ですが、息子のゲレーロ様はあまり優秀ではないため、領地運営をサポート出来る妻がほしいとオチョロイ伯爵は考えているようです。
現在の婚約者である騎士爵令嬢には、そんな能力は期待出来ません。領地運営などの知識も経験もございませんから。

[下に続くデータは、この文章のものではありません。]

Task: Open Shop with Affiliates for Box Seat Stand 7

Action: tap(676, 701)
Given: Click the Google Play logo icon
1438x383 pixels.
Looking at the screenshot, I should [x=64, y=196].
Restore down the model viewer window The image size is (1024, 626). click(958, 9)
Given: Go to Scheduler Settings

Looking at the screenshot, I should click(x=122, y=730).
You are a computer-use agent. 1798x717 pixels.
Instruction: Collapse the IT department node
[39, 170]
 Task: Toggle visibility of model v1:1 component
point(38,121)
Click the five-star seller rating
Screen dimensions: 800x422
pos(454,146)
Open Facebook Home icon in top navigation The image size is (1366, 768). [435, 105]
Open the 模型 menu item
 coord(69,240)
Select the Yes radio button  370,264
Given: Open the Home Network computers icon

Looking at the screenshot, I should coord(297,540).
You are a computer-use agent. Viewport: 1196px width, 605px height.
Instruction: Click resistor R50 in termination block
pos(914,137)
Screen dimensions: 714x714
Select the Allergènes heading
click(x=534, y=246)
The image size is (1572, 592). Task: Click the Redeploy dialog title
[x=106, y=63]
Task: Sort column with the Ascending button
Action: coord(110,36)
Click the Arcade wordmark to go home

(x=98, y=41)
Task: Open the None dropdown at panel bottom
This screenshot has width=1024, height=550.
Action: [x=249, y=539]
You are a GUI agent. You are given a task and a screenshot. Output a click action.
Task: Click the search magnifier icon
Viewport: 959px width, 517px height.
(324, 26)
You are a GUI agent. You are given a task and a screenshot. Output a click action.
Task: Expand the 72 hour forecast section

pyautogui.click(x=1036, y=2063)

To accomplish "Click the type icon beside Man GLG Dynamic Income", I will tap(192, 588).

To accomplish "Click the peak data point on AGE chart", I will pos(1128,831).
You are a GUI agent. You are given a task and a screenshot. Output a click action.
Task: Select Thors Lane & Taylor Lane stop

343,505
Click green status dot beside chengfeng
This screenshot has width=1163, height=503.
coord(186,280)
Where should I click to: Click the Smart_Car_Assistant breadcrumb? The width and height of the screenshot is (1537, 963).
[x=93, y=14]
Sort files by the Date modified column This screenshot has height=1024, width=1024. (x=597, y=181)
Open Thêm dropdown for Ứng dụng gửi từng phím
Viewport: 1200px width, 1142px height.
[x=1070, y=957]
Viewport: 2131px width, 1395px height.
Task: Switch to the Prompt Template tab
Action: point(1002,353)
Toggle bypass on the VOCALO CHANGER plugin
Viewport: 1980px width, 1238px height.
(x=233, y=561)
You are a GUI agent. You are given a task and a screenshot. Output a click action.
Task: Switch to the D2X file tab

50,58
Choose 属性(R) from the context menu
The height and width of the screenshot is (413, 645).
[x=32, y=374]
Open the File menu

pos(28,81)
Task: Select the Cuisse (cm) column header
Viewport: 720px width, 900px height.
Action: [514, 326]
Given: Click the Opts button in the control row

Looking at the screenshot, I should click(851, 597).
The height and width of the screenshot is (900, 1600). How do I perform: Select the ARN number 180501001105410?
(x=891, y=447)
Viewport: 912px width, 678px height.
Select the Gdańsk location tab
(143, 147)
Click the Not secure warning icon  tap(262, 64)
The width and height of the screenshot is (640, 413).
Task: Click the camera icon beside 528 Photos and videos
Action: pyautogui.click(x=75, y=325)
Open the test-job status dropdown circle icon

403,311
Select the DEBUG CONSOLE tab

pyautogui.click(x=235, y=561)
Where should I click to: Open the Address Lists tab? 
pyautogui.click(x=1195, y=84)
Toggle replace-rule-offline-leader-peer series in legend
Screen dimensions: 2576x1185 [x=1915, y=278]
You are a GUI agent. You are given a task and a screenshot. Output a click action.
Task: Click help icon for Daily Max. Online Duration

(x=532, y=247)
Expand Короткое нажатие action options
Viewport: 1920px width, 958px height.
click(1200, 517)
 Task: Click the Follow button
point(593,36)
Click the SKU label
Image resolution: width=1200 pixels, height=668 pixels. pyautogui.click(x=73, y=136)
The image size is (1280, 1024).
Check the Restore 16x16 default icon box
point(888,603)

そこでオチョロイ伯爵はベルフォーム伯爵の娘である私を欲しがったようです。」
ルーシュ
「大物貴族であるベルフォーム伯爵の娘であるカミラさんなら英才教育も受けているし、本人以外の周囲にも領地運営に協力出来る人材はたくさんいそうですからね。」
カミラ
「その通りです。
そして、父であるベルフォーム伯爵としてもエドワルド陛下の側近であるオチョロイ伯爵との関係強化は悪い話ではありません。
伯爵家の正室なら体裁も良いですからね。」
アリエッタ
「理屈はわかったけど、もう婚約してるんでしょ。そんなに簡単に破棄なんて出来るの?」
カミラ
「騎士爵令嬢との婚約破棄ぐらいなら、いくらでも方法はございます。
一番穏便な方法はお金を渡して、婚約をなかったことにする、とかですかね。」
アイラ
「だが、聞く限り両家にメリットのある縁談だ。カミラが嫌がる理由がわからないな。」
カミラ
「・・・誤解を恐れずに言えば、
面白くなさそうだから、です。
自由に思いのままに生きるアキラ様の姿を見て憧れたんです。
私も私の意志を持って生きたいと思ったんです。
だから、都合の良い道具としての政略結婚に嫌気がさして、家を飛び出しました。